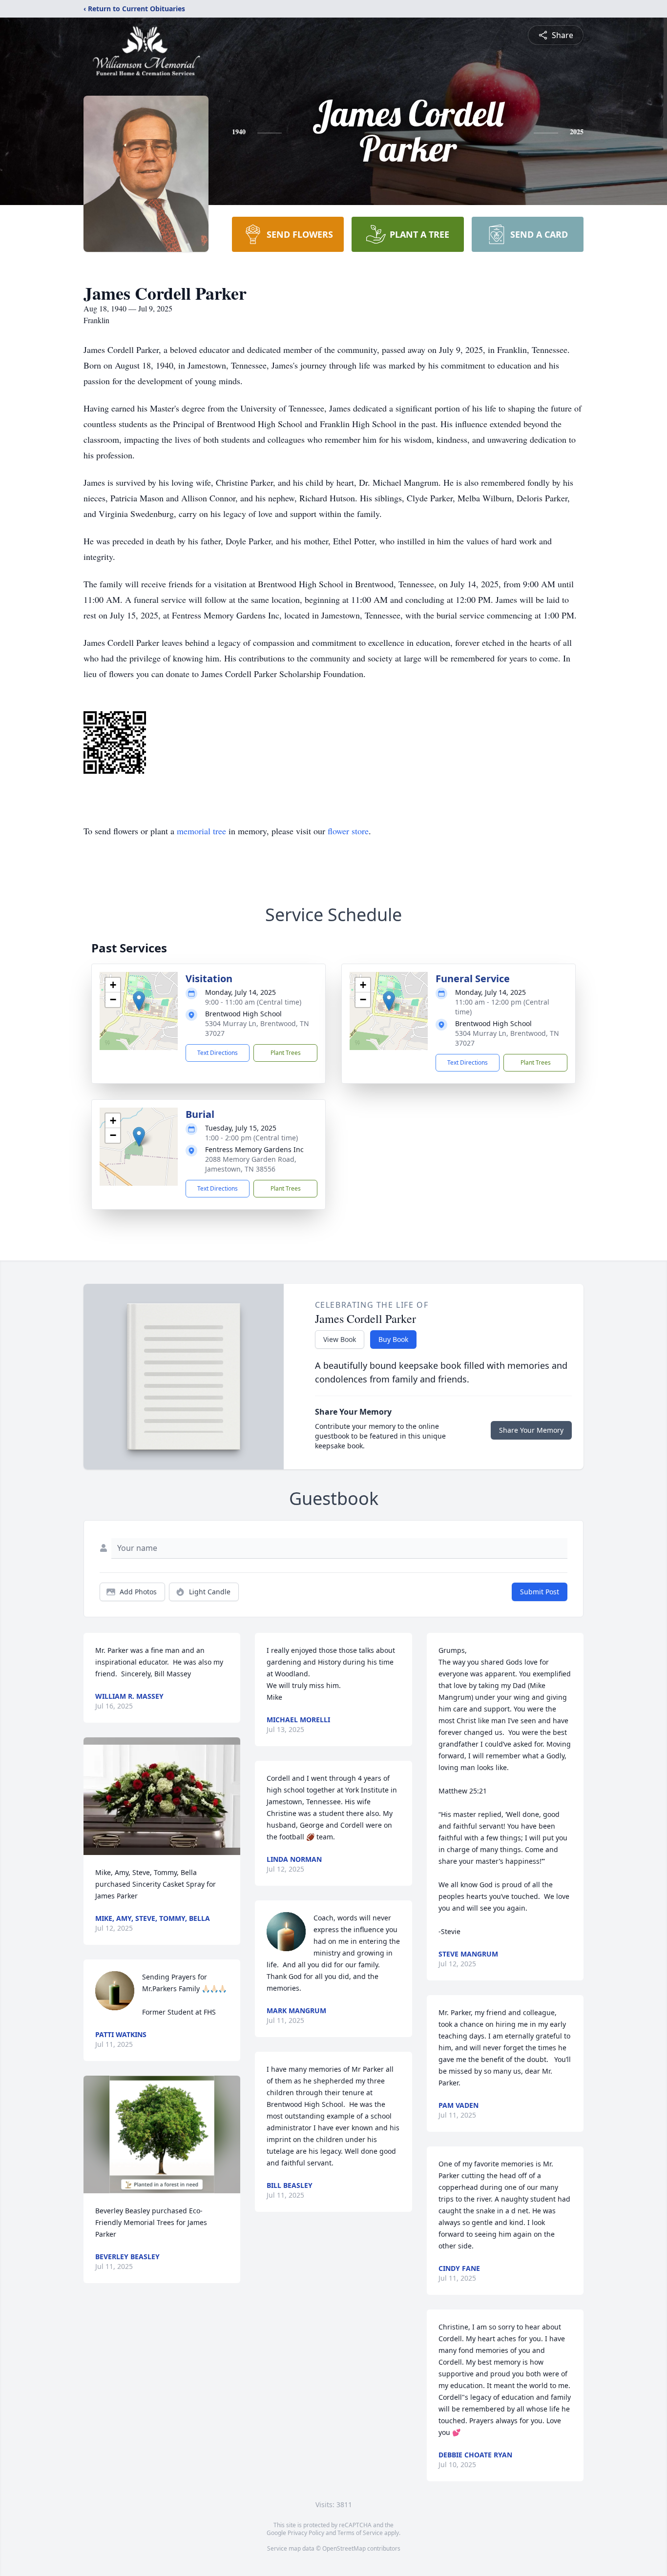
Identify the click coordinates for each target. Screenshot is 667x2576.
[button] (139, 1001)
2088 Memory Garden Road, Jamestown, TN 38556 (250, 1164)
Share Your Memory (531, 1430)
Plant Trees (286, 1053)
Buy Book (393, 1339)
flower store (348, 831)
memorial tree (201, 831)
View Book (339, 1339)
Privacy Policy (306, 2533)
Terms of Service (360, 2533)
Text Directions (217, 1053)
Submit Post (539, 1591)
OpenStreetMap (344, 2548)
************
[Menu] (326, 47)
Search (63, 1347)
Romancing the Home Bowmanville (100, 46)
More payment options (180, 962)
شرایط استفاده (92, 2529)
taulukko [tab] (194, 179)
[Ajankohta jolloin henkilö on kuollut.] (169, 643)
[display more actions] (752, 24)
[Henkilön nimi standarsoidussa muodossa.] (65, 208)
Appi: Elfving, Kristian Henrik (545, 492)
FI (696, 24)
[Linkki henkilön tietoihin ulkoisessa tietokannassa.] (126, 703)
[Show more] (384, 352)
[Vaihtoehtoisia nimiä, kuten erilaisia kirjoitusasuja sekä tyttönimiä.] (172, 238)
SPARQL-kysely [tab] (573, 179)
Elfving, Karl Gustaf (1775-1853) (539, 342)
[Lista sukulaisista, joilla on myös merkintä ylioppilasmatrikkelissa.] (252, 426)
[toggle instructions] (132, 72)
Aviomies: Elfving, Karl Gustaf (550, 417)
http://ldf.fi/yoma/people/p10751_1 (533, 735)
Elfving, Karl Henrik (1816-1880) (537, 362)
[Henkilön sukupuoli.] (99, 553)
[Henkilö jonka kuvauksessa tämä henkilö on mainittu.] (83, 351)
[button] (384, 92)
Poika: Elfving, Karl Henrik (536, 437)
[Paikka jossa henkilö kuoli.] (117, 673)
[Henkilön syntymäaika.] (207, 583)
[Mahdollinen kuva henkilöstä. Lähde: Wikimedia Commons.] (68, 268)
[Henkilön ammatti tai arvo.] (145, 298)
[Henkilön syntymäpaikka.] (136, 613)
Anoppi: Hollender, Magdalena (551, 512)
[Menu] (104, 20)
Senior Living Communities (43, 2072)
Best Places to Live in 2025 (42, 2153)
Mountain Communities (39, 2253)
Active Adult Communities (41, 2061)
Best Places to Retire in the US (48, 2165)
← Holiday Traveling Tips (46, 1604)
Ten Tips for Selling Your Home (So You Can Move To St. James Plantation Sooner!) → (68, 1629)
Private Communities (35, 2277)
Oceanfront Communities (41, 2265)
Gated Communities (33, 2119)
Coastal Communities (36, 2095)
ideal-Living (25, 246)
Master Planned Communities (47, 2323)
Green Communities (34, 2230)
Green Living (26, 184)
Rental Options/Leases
************
The lines that contain the word "Tips" are wanted; copy each of them from the records.

■ Your solution:
← Holiday Traveling Tips (46, 1604)
Ten Tips for Selling Your Home (So You Can Move To St. James Plantation Sooner!) → (68, 1629)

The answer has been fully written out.